An exact transcription of all the records below is required, without any images.

(Stored data)
_ _ _ _ _

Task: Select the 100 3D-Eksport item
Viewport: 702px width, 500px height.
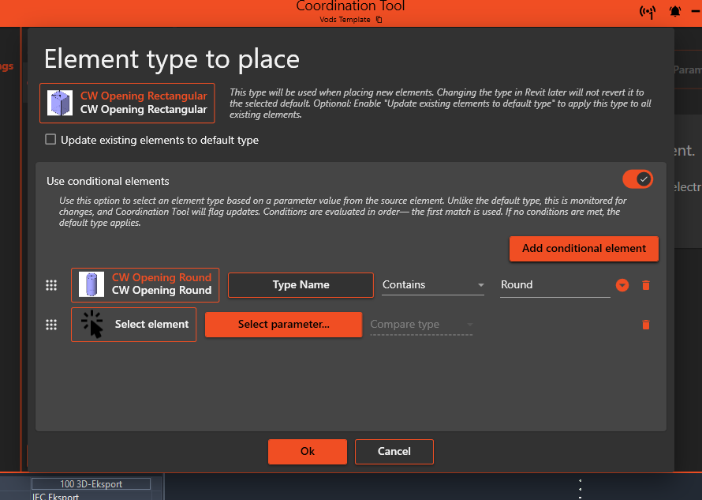Action: pos(90,483)
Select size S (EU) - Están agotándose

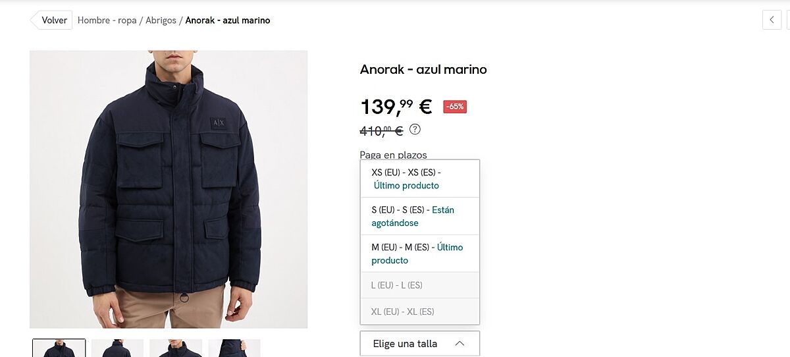pos(419,216)
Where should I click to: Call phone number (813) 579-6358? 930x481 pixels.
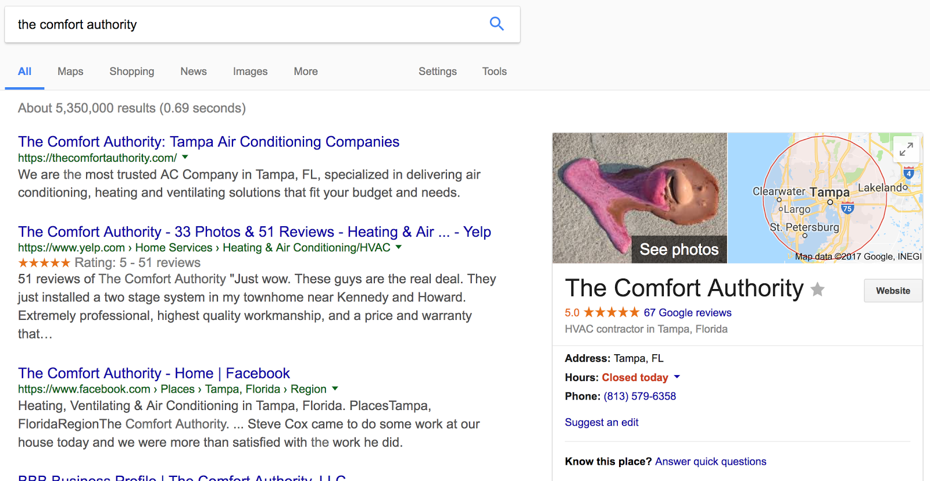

_ _ _ _ _

WORKED SOLUTION:
Task: Select the 100 3D-Eksport item
Viewport: 702px width, 500px height.
Action: pos(90,483)
Select size S (EU) - Están agotándose

pos(419,216)
Where should I click to: Call phone number (813) 579-6358? 930x481 pixels.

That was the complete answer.